Nach dem Skandal um die gefälschten menschlichen Stammzelllinien kamen berechtigte Zweifel auf, ob nicht auch der Hundeklon sich als naher Verwandter seines Vaters entpuppen würde. Denn schon zuvor hatten andere Wissenschaftler vergeblich versucht, einen Hund zu klonen. Bereits im Dezember hatte Hwang das Institut Humanpass Inc. beauftragt, seine eigene Arbeit zu überprüfen. Nach den ersten genetischen Analysen kam das Institut zu dem Schluss, dass wenigstens Snuppy tatsächlich künstlich erschaffen und nicht etwa ein äußerst gelungenes Inzuchtprojekt oder der Zwilling seines angeblichen Vaters sei. Doch offenbar wollten der koreanische Untersuchungsausschuss, dem diskreditieren Wissenschaftler nicht mehr so recht glauben, und gab eine weitere Studie in Auftrag.

Nun liegen alle Daten vor – sowohl die der koreanischen Universität als auch die Ergebnisse des amerikanischen National Human Genome Research Centers zeigen. Nature zögerte nicht, sie zu veröffentlichen. Tatsächlich entstammt der plüschige Welpe vom vorigen Jahr dem Körperzellkern eines Afghanen-Männchens und der Eizellhülle einer Labrador-Retriever-Mischlingsdame, zusammengefügt im Reagenzglas und anschließend ausgetragen.
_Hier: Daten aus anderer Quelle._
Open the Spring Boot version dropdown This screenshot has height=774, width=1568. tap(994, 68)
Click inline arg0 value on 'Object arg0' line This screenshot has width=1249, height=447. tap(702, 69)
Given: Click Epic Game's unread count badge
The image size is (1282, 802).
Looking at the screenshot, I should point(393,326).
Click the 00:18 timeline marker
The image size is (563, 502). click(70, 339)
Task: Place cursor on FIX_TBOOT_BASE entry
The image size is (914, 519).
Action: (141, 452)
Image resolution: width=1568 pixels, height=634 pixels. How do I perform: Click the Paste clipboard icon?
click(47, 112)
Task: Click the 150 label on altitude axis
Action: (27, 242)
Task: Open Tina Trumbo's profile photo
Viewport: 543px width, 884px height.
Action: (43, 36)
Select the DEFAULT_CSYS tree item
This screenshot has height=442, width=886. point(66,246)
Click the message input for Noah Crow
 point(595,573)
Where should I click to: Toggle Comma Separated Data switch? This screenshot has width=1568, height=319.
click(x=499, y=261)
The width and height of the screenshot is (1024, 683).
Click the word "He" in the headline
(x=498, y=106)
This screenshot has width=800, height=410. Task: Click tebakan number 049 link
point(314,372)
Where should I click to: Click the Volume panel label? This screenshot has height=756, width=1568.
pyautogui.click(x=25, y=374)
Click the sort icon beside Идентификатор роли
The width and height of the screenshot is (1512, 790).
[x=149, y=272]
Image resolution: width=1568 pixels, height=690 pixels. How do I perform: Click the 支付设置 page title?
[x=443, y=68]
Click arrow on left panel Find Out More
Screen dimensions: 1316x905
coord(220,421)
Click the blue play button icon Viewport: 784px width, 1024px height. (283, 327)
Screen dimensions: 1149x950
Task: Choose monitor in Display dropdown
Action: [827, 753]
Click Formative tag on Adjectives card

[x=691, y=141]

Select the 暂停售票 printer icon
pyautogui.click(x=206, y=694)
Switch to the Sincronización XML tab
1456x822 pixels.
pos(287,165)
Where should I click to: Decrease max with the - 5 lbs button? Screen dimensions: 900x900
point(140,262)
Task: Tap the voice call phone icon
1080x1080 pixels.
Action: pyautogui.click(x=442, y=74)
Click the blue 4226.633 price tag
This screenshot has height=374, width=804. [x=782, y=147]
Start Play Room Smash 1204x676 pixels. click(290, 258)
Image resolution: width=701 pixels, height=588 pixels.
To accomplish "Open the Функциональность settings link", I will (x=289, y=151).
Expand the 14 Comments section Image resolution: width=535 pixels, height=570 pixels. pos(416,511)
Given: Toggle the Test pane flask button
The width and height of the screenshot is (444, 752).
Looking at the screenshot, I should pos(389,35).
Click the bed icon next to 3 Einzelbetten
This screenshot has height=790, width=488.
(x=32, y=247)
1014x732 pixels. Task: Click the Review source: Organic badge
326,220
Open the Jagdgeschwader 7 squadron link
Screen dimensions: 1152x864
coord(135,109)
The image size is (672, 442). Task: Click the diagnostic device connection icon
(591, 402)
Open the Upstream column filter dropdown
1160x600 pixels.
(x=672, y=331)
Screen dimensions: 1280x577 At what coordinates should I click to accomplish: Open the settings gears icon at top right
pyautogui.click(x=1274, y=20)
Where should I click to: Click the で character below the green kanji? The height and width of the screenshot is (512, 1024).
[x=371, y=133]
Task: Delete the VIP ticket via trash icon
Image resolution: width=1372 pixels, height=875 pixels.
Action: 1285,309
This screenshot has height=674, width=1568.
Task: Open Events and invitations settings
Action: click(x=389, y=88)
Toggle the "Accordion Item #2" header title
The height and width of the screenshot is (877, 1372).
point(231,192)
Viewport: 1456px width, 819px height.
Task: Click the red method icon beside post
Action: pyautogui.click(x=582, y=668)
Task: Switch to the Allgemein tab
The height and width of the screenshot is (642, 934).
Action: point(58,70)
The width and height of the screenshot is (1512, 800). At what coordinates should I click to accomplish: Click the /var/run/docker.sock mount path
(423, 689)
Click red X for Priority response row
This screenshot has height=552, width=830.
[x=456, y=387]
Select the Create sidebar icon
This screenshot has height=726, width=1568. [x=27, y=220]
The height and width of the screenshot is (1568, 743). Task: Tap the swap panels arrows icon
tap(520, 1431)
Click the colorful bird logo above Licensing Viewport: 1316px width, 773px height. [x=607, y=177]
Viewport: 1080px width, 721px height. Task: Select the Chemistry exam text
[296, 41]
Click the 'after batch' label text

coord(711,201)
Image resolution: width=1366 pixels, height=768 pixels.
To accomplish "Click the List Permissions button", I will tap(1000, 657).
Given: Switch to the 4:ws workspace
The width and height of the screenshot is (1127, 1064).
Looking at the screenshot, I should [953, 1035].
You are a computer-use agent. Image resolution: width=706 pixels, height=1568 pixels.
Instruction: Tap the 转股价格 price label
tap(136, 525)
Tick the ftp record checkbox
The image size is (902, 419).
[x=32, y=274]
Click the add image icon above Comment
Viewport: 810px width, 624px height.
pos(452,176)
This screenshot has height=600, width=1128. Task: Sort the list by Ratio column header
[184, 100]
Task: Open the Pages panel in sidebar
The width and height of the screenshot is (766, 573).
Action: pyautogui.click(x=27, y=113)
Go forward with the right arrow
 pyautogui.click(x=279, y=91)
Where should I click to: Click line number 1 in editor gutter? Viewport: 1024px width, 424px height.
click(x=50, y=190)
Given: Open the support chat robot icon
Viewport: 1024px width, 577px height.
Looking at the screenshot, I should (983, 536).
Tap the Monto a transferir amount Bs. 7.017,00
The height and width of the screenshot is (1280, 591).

Dazu untersuchten die Wissenschaftler aus beiden Kontrollgremien das Erbgut aus dem Zellkern von Snuppy und Vater Afghane, aber auch die genetische Information aus der Eihülle, die in den so genannten Mitochondrien, den Kraftwerken der Zelle, liegt. Sie zeigen, dass die Eizelle tatsächlich von Labrador-Retriever-Mutter stammt.

Der Betrug zog nicht nur die Stammzellforschung in Mitleidenschaft. Fragen musste sich auch das Fachmagazin Science gefallen lassen, bei dem die gefälschten Arbeiten veröffentlicht werden. In der Wissenschaft geht es nicht nur um neue Erkenntnisse, sondern auch um Geschwindigkeit. Und Science ist in diesem Fall vielleicht ein wenig zu schnell. In nur acht Wochen wurden die Publikation über maßgeschneiderte menschliche Stammzelllinien aus dem Embryo durch einen Gutachterprozess geschleust, der gewöhnlich drei bis vier Monate dauert. Der Betrug zog auch bei Science ein mittleres Erdbeben nach sich. Presse- und Telefonkonferenzen wurden eiligst anberaumt, um den Schaden für die Reputation des Blattes in Grenzen zu halten. Davon ist Nature verschont geblieben.